Floating math is slow because the math routines use integer math algorithms.
This is because many embedded platforms do not have floating point math insns or
have floating point register support.  Newlib has recently added the --enable-newlib-hw-fp
configuration option which uses floating point algorithms rather than the integer
versions.  For platforms that have floating point insn support from the compiler, 
this can improve performance and reduce the size of the library.

  Regarding rewriting the math functions: there are two paths you can take in newlib.
If there are platform math insns that are not fully ANSI (e.g. may not handle
out of range data and set errno where needed), you can make fastmath versions
of the routines (see libc/include/machine/fastmath.h).  The fastmath routines
currently reside in the libc/machine/xxxx directory (where xxxx is the platform).
If you want, you can look at the libc/machine/i386 directory which has a set
of fastmath routines for x86.  The user gets access to them either by compiling
with the -ffast-math option or by defining __FAST_MATH__ or by including
fastmath.h directly (i.e. the user uses these optionally).

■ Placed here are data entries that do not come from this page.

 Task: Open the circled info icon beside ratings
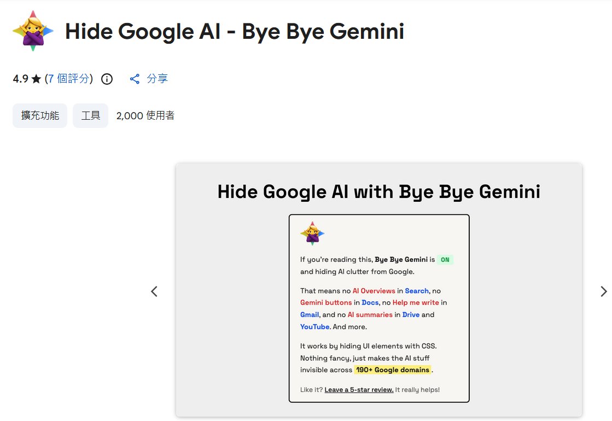(x=107, y=79)
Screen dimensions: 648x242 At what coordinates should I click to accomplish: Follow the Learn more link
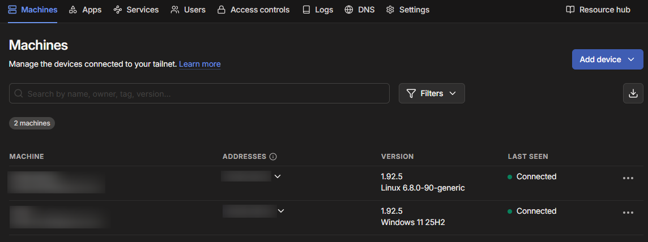(x=199, y=64)
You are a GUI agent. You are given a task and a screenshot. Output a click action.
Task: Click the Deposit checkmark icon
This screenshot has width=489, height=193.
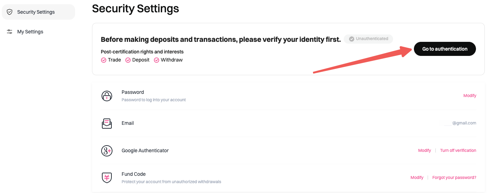(128, 60)
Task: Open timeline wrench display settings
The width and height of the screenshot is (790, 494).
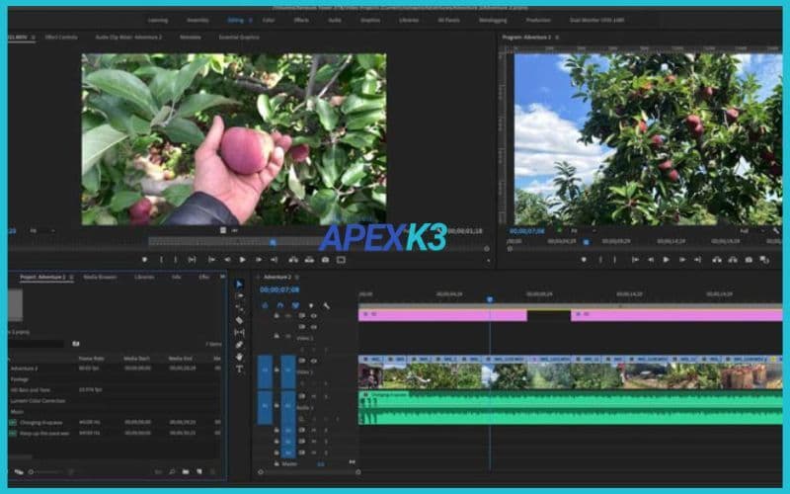Action: point(326,305)
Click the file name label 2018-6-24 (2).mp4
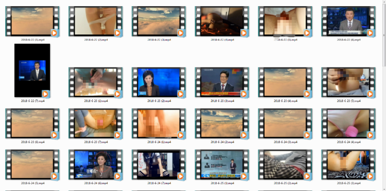 tap(222, 142)
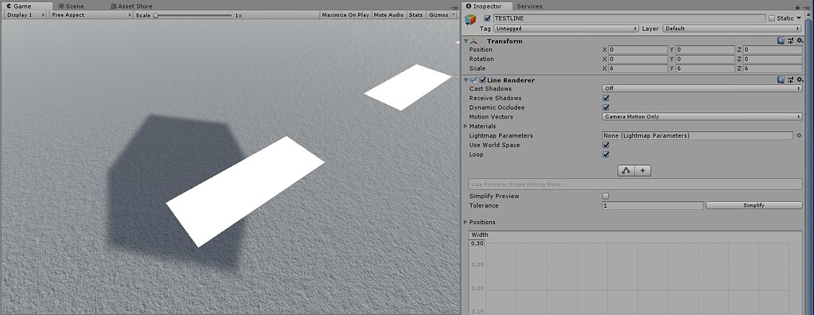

  The second path is to completely override the math functions in assembler.
Currently, for libc, routines may be overridden by placing assembler versions
in the appropriate machine directory (e.g. libc/machine/i386).  The name of the
object file must be the same as the generic C version (e.g. strcpy.o).
When the library gets built, the generic C version will be overridden with the
assembler.  At the moment, there is no such machine directory set up
in libm, but this would be easy to provide if you had a set of math assembler
routines targetted specifically for the sh.  The routines should be fully
ANSI compliant and tested.  They should also accomodate various variants
of the platform in question (usually these are multilib options).  For
example, see the libc/machine/sh directory for assembler examples that check 
for big endian vs little endian, etc...).

-- Jeff J.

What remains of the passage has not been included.